The most important part is determining your plan for the next year. Create goal for each of the areas I gave you and vision what you want to do next year. The best way is to set a big goal, then set smaller goals and medium goals in order to develop a specific plan. Setting smaller goals will keep you on track and from getting discouraged. I’ll give you an example.

  • Big goal
    • Drop your handicap from a 15 to a 10.
  • Medium goal
    • Now that you determined your big goal, how will you do that. There’s many ways and developing more specific goals will improve your chance of succeeding.
      • Improve your flexibility and hit the ball further. Let’s say specifically you have a limited rotation on your back swing and you hit your driver 220.
      • A medium goal would be to your goal is to improve your Thoracic spine rotation and hit your driver 240. 20 yards is a big deal! It means a 1-2 shorter iron into the green.
    • Let’s say you tend to miss short and to the right. You might want to work on not coming over the top and getting your body in a better position on the downswing.
    • Lastly you have trouble lag putting. From what I know, one of the more common causes of poor lag putting is using too much of the wrists.
  • Small goal
    • Set aside a certain amount of time each week to work on your body. Let’s say 20 minutes 3 times a week. Meet with a TPI professional to develop an exercise plan with specific exercises to improve your thoracic spine mobility and some strength exercises to improve your strength.
    • Set aside time to improve your position at the top of the backswing and your sequencing on the downswing. Spend 10 minutes each night swinging in a mirror to get yourself in a good position at the top and dropping the club into the slot on the downswing.
    • Set aside time to improve your lag putting stroke. Spend 10 minutes a day putting in front of a mirror using only your shoulders. Let your arms just hand there and your wrists relaxed.
      • Practice lag putting by selecting an object in the house and try to stop the ball as close as you can.
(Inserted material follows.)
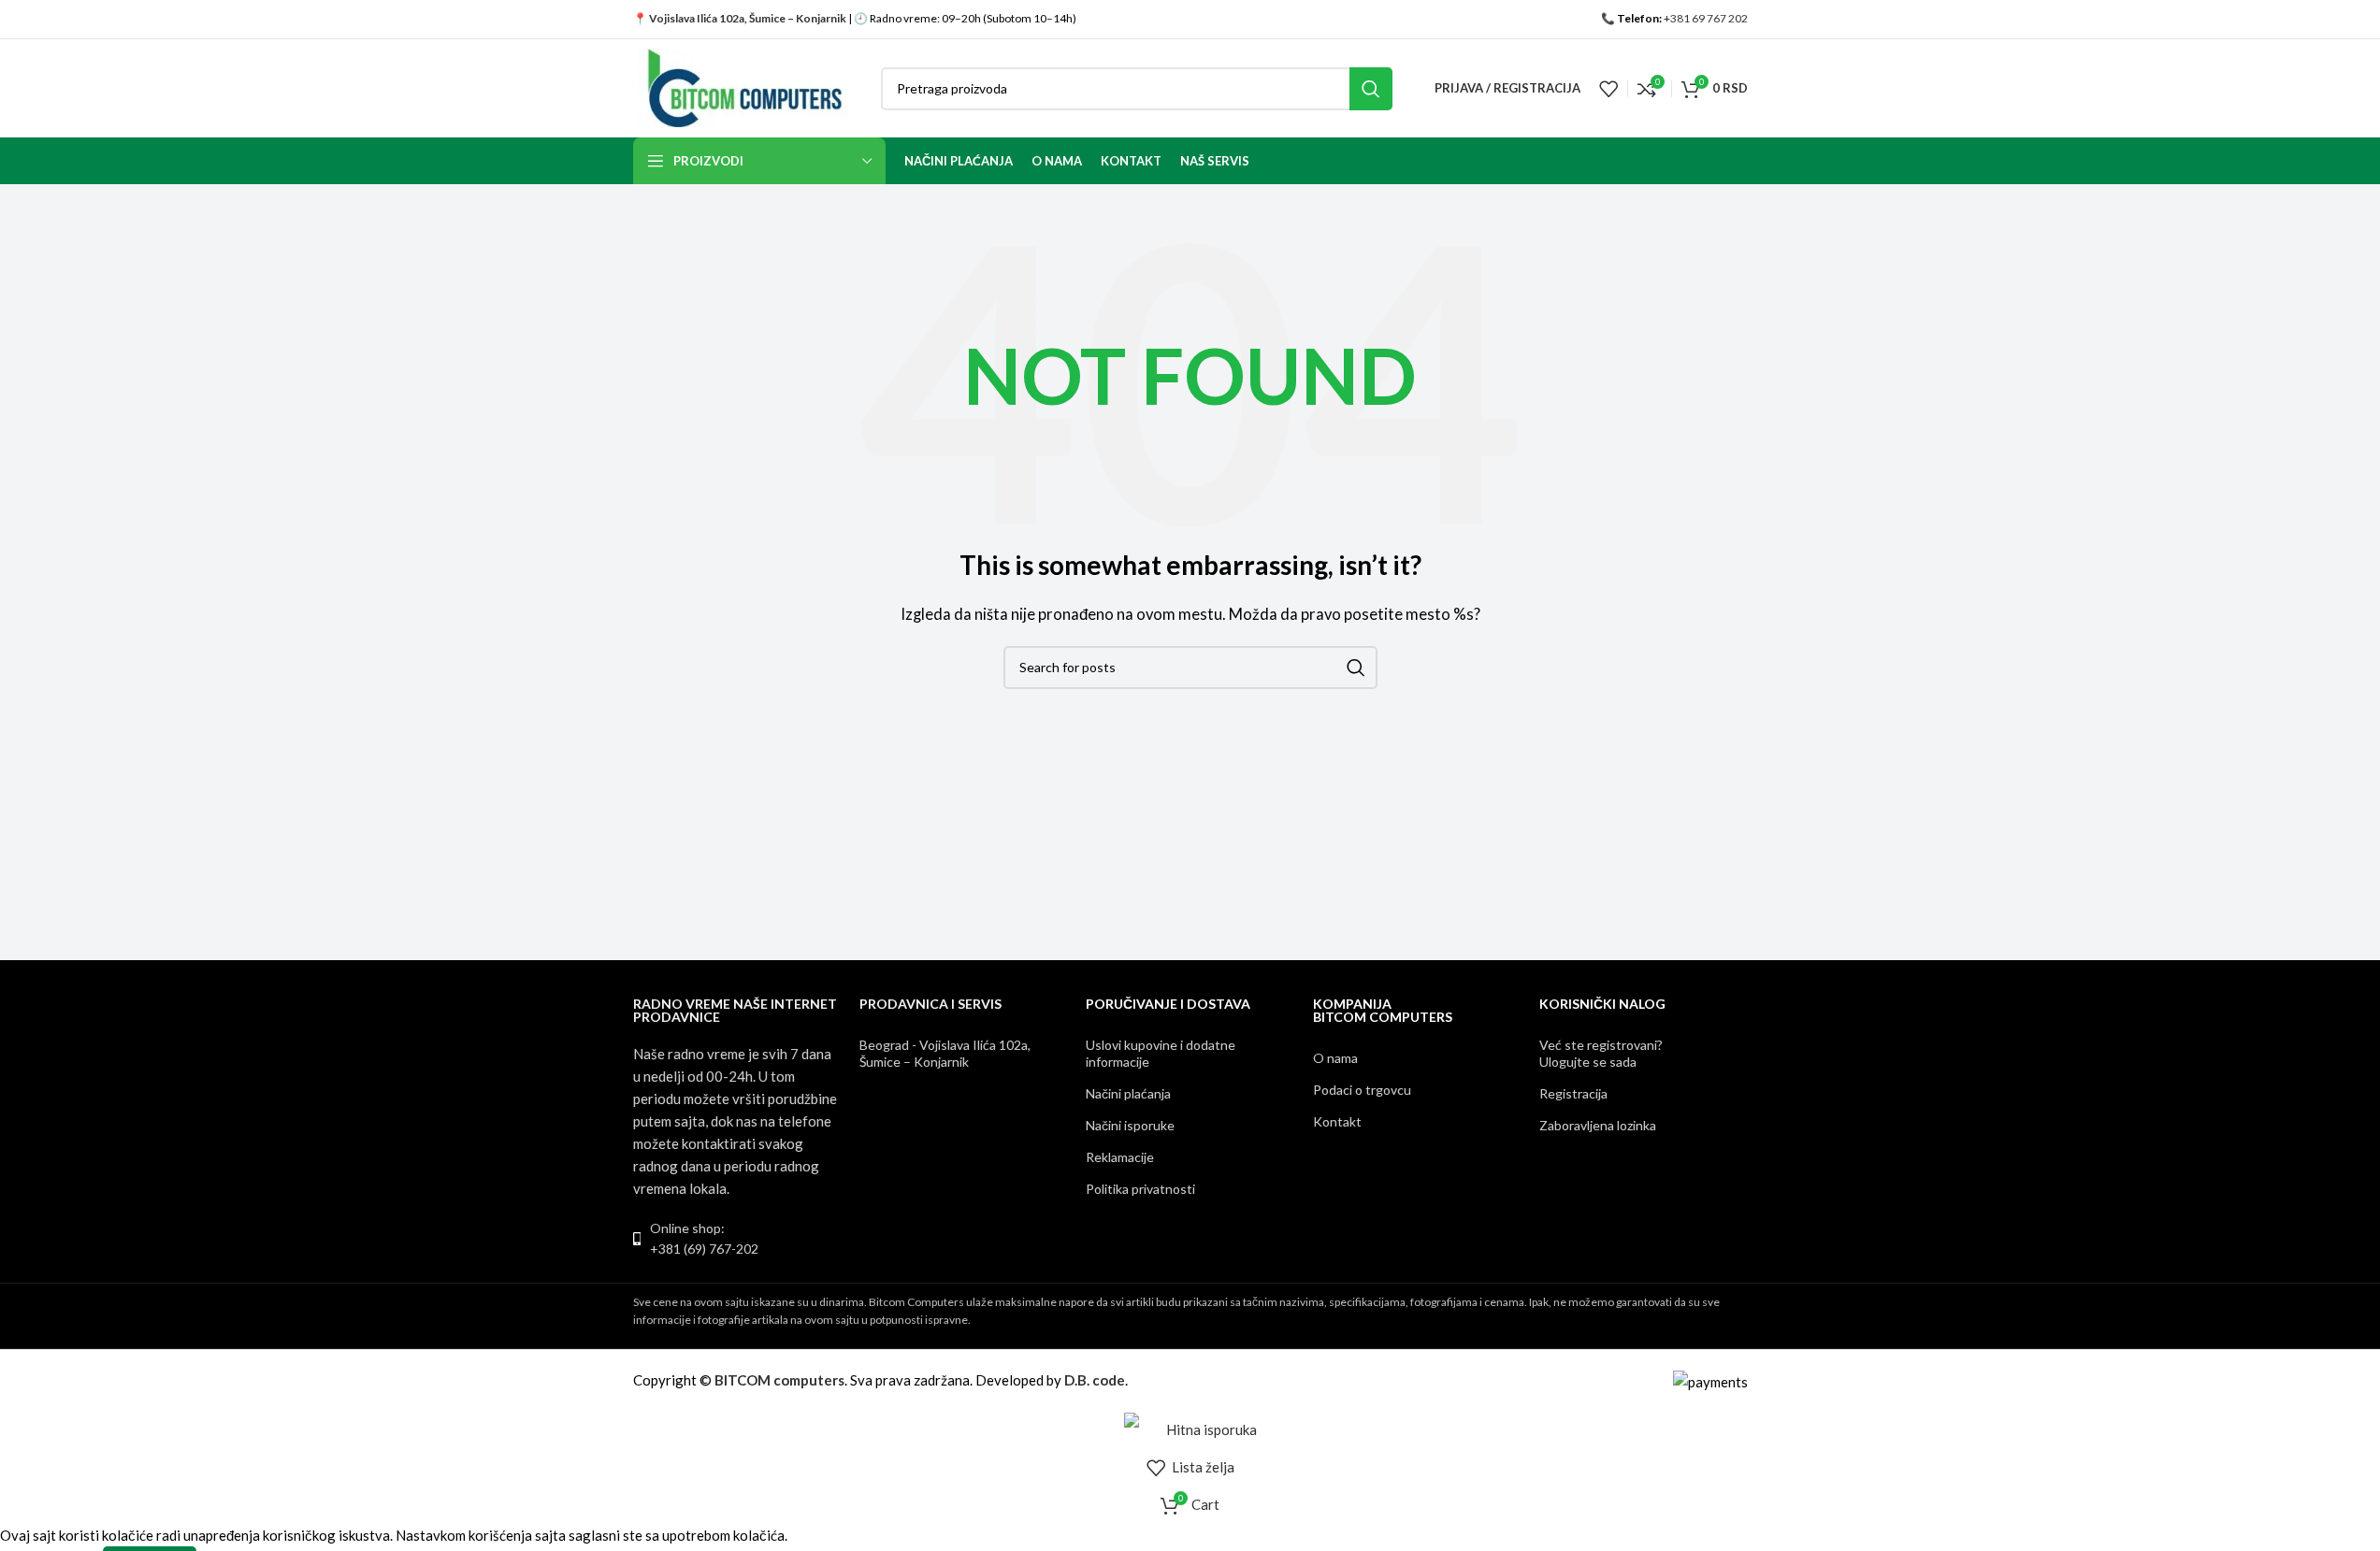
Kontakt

Ideally the best lag putters stop the ball past the hold but not more than 3 feet behind.

 

This list is not mutually exclusive. It’s only a guide to head you on the right path. There are plenty of other things you could do to improve your game in the off-season. I only gave you a few ideas based on past experiences.

 

Hope this helps! And good luck!

 

Attention: Please consult your Physician or a Fitness Professional before starting any exercise program. Also I do not get paid to endorse any of the products I listed above.